### Instructions for the task:
Retype, word for word, each line between the lines holding "Select coat length 115,0 for M" and "The height and", inclusive, and leave the rest of the data alone.

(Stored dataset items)
○ ○ ○ ○

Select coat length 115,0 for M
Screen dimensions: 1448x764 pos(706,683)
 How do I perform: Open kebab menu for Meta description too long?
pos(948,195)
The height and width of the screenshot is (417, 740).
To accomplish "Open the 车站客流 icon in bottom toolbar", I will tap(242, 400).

○ ○ ○ ○

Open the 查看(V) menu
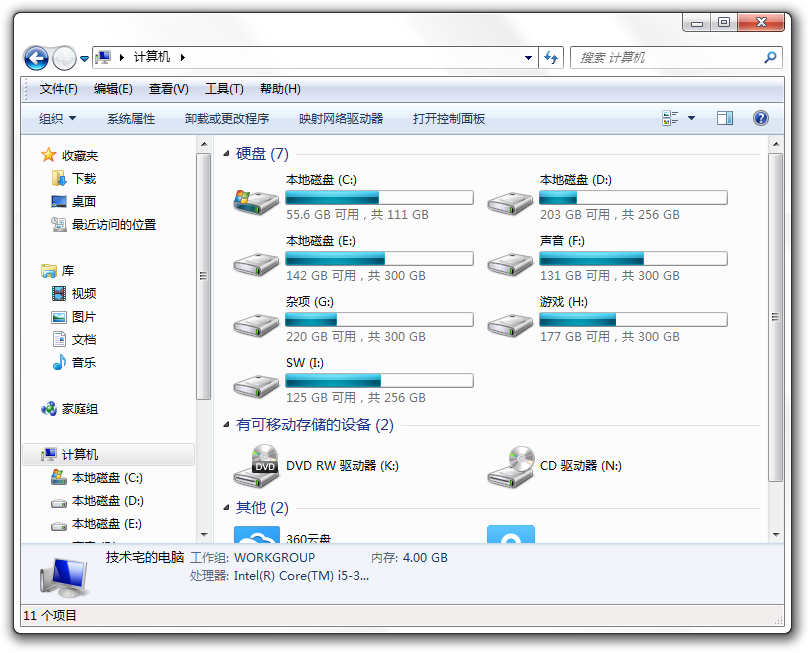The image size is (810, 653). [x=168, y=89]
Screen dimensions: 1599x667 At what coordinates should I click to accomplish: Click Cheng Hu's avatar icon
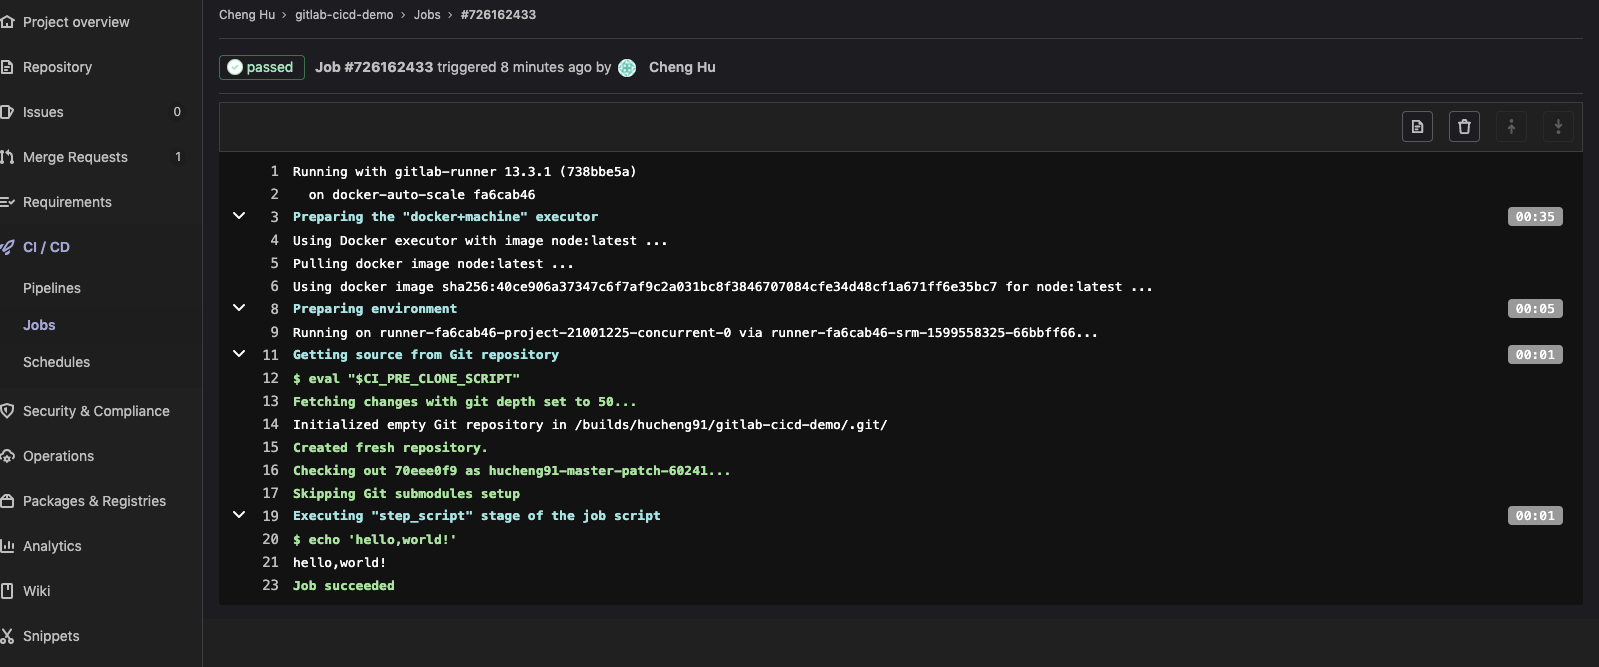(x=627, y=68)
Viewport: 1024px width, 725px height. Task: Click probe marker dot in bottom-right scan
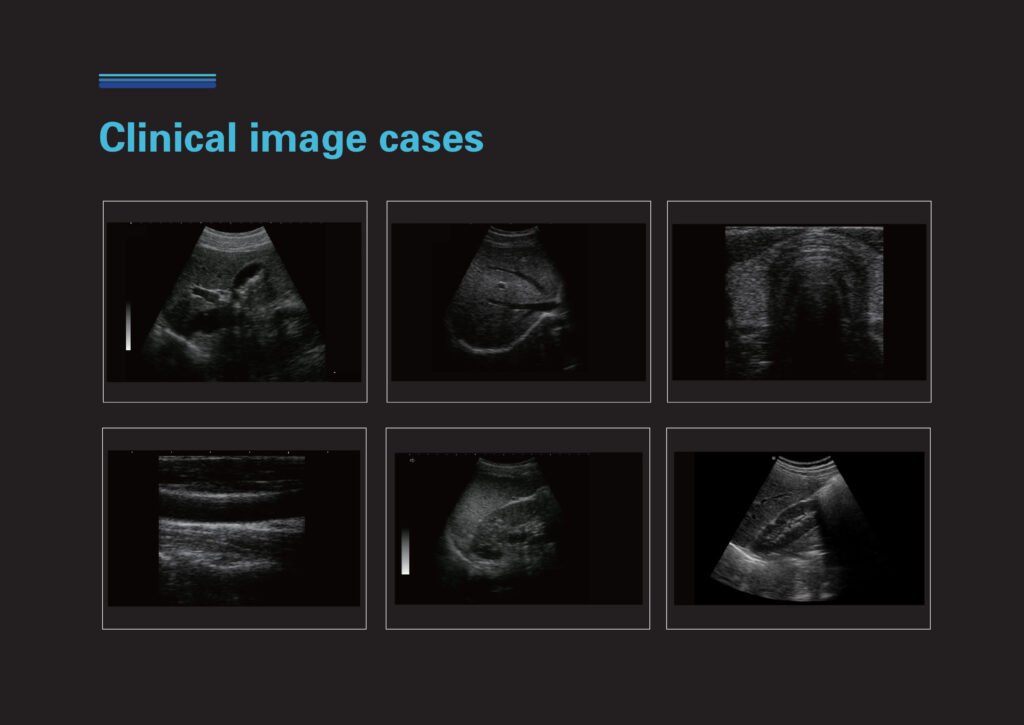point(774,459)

○ ○ ○ ○

### Your solution:
Select coat length 115,0 for M
Screen dimensions: 1448x764 pos(706,683)
 How do I perform: Open kebab menu for Meta description too long?
pos(948,195)
The height and width of the screenshot is (417, 740).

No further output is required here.